If this sounds to you like a never-ending battle that you can't win no matter how long you fight, it's probable that either you understand the nature of cleaning pretty well or you're familiar with popular explanations of the scientific concept of entropy. It's a discussion that often leaves off somewhat bleakly, since the facts of thermodynamics as presently understood imply that our universe is making a long and inevitable descent from a state of concentrated, useful energies (hot stars, cold space) toward a state of diffuse and useless energy (a lukewarm, beige soup of particles stretching from one end of the universe to another).
At this point it's worth remembering that facts are one thing, but how we view them is quite another. Science can tell us the facts about how nature works, but it is we who must decide how we feel about those facts. As my readers may or may not be aware, I mop floors for a
living, and so I have a special relationship with entropy.

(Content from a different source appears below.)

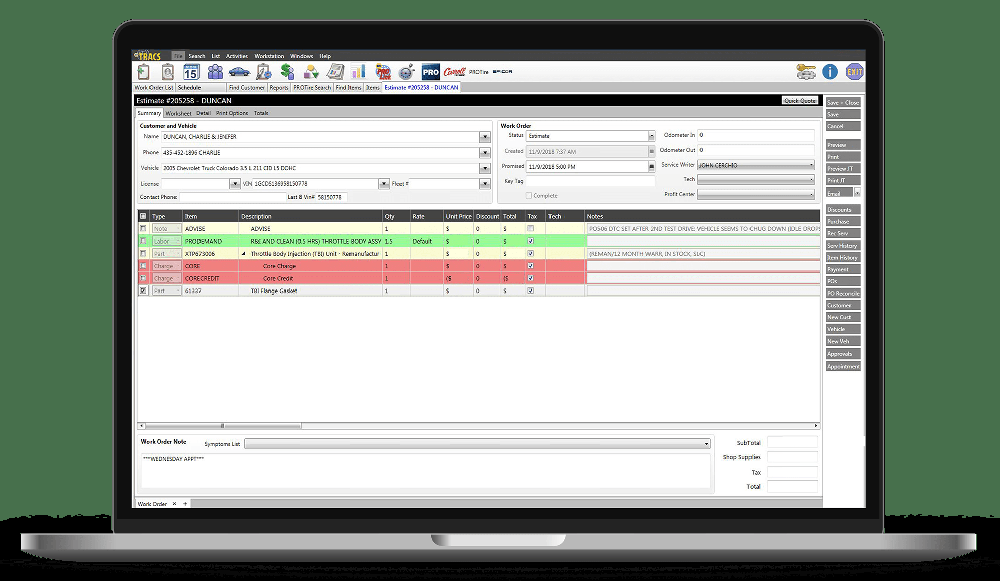Click the blue car vehicle icon
Image resolution: width=1000 pixels, height=581 pixels.
click(239, 72)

It's thanks to entropy that custodians like me have continual
employment, and it's thanks to my continued employment that I'm able to
see entropy as the universe's gift rather than as a never-ending battle
I'm destined to lose.
Similarly, we can interpret the laws of nature as being rigged against us, and search for meaning in things that seem to transcend the physical universe, or we can choose to embrace what we can't change and learn to admire it, even to feel at home in it. If you choose the second way you begin to notice that nature's way on earth is to make energy's long descent as convoluted and as interesting as possible, like someone telling a story in which each new development is more fantastic than the last. (If you want a distillation of that story, read part one of this series- it's not half bad!) Next week we're going to start uniting the three ways of viewing energy discussed in the last three weeks by looking at a story of humans acting in time, and thereby begin to work our way back toward decoding the message of my short story The Messengers. It's convoluted, to be sure, but it's also sure to be interesting.